3.7.2.2. init_task
linux下有三个特殊的进程,idle进程(PID=0) init进程(PID=1)和 kthreadd(PID=2)
idle进程是系统自动创建,运行在内核态
idle进程其pid=0,其前身是系统创建的第一个进程,也是唯一一个没有通过fork或者kernel_thread产生的进程。
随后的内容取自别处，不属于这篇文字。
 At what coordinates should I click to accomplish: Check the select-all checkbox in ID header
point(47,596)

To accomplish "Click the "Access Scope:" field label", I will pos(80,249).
完成加载系统后,演变为进程调度、交换
init进程由idle通过kernel_thread创建,在内核空间完成初始化后,加载init程序,并最终在用户空间运行
由0进程创建,完成系统的初始化,时系统中所有其他用户进程的祖先进程.linux中所有进程都是Init进程创建并运行的,首先linux内核启动,然后在用户空间启动Init进程,再启动其他系统进程. 在系统启动完成后,init将变为守护进程监视系统其他进程
kthreadd 进程由idle通过kernel_thread创建,并始终运行在内核空间,负责所有内核线程的调度和管理
它的任务就是管理和调度其他内核线程,会循环执行一个kthread的函数,该函数的作用就是运行kthread_create_list全局链表维护的kthread,当我们调用kernel_thread创建的内核线程 就会被加入到此链表中.因此所有的内核线程都直接或者间接的以kthreadd为父进程
3.7.2.2.1. idle的创建
在smp系统中,每个处理器单元有独立的运行队列,而每个运行队列上又有一个idle进程,即有多少个处理器单元就有多少个idle进程
系统的空闲时间,其实就是指idle进程的运行时间
3.7.2.2.1.1. 0号进程上下文信息-init_task描述符
init_task
是内核中所有进程、线程的task_struct雏形,在内核的初始化过程中,通过静态定义构造处理一个task_struct接口,取名为init_task,然后在初始化的后期,通过 rest_init()
函数创建了
内核init线程,kthreadd内核线程
内核init线程,最终执行/sbin/init进程,变为所有用户态程序的根进程(pstree命令显示),即用户空间的init进程.开始的init是由kernel_thread创建的内核线程.在完成初始化工作后,转向用户空间,并且生成所有用户进程的祖先
内核kthreadd线程,变为所有内核态其他守护线程的父线程

所以init_task决定了系统所有进程、线程的基因,它完成初始化后,最终演变为0号进程idle,并且运行在内核态
idle进程的优先级为MAX_PRIO-20,早期的版本中idle是参与调度的,但是目前的版本中idle并不在运行队列中参与调度,而是在运行队列结构中含idle指针,指向idle进程,在调度器发现运行队列为空的时候运行.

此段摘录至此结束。